Entries for finding text and elements
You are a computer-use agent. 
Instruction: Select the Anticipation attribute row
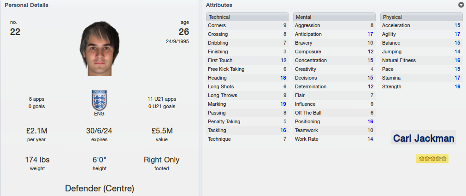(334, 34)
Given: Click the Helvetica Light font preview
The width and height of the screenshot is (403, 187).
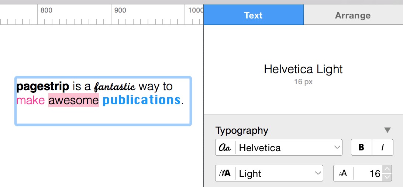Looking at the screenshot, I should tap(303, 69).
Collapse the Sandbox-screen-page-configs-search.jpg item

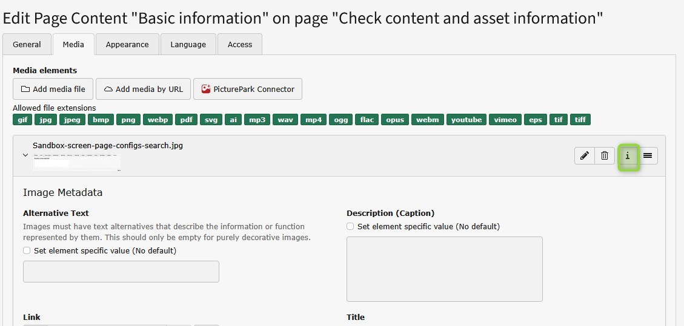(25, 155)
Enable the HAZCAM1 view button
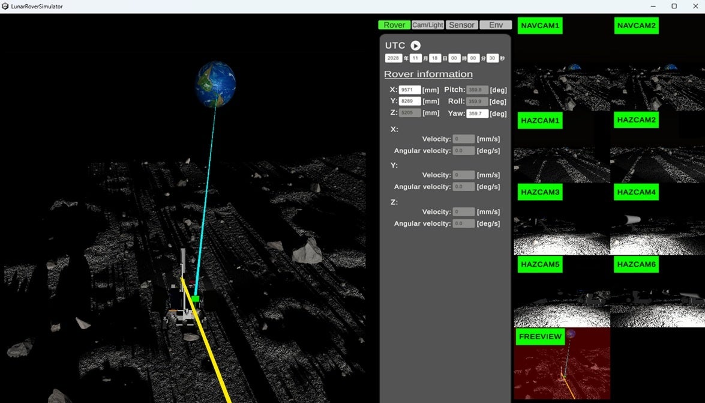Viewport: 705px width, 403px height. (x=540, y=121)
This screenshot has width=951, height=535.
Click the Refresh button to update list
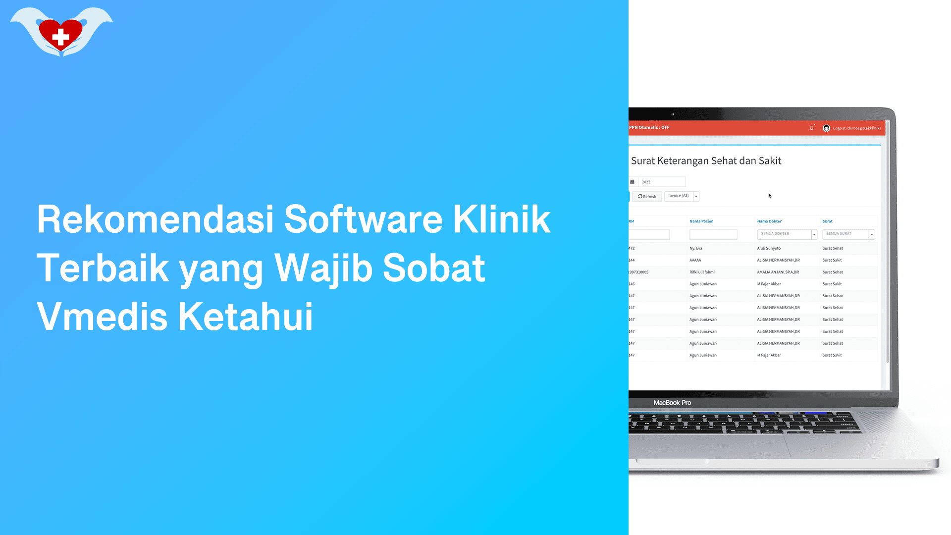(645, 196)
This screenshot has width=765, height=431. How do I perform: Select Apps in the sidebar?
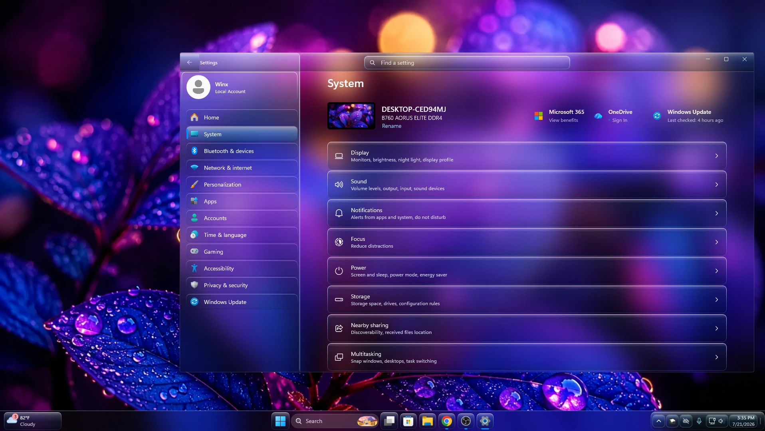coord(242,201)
...
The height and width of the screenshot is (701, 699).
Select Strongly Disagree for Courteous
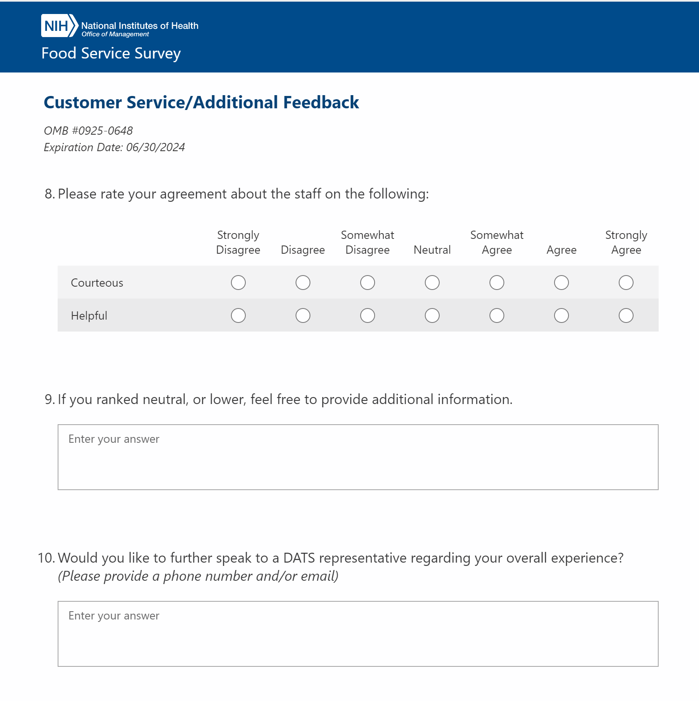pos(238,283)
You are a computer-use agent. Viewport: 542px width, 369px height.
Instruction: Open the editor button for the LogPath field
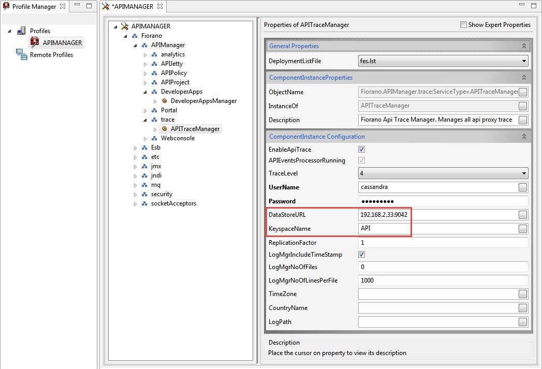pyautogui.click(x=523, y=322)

## Given task
Keep only the lines of the records above that contain the string "Instruction", with case counting, and copy each one out.

## Complete response
Instruction: Select the Anticipation attribute row
Instruction: Open the editor button for the LogPath field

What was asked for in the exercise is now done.